**Document:**
+ + + + + + +

Published This article is more than 2 years old.



Japan’s central bank sets rates. With the Yen at two-week lows against the dollar, pressure is rising on Japan’s Central Bank to ease policy, but you can expect it to hold steady until the end of the month.

Big indicator: Here comes the US jobs report. Recent good news has us expecting that 113,000 new jobs were created in the US last month. A sharp swing up would validate the Fed’s new stimulus policy. Politically, President Obama’s campaign good use some good news right now, but a tough labor market will reinforce the criticism of his challenger, former Governor Mitt Romney.

Spain’s bank run. People are still pulling money out of Spanish banks, despite successful bond auctions and implicit backing from the European Central Bank.


Turkey’s legislature approved future attacks on Syria. A year-long mandate for incursions the executive deems necessary. This sounds…ominous. NATO thinks so, too.

+ + + + + + +

[Stored entries]

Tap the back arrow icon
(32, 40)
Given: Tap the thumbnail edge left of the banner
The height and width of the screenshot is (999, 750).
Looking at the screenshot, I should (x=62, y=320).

+ + + + + + +

**Prompt 1:** Write out the whole news briefing word for word.
**Prompt 2:** From the stored entries, give again the lines that begin at the line containing "Given: Tap the" and continue through the last line of the entries, both ends included, with no changes.

**Exercise answer 1:**
Published This article is more than 2 years old.



Japan’s central bank sets rates. With the Yen at two-week lows against the dollar, pressure is rising on Japan’s Central Bank to ease policy, but you can expect it to hold steady until the end of the month.

Big indicator: Here comes the US jobs report. Recent good news has us expecting that 113,000 new jobs were created in the US last month. A sharp swing up would validate the Fed’s new stimulus policy. Politically, President Obama’s campaign good use some good news right now, but a tough labor market will reinforce the criticism of his challenger, former Governor Mitt Romney.

Spain’s bank run. People are still pulling money out of Spanish banks, despite successful bond auctions and implicit backing from the European Central Bank.


Turkey’s legislature approved future attacks on Syria. A year-long mandate for incursions the executive deems necessary. This sounds…ominous. NATO thinks so, too.

**Exercise answer 2:**
Given: Tap the thumbnail edge left of the banner
The height and width of the screenshot is (999, 750).
Looking at the screenshot, I should (x=62, y=320).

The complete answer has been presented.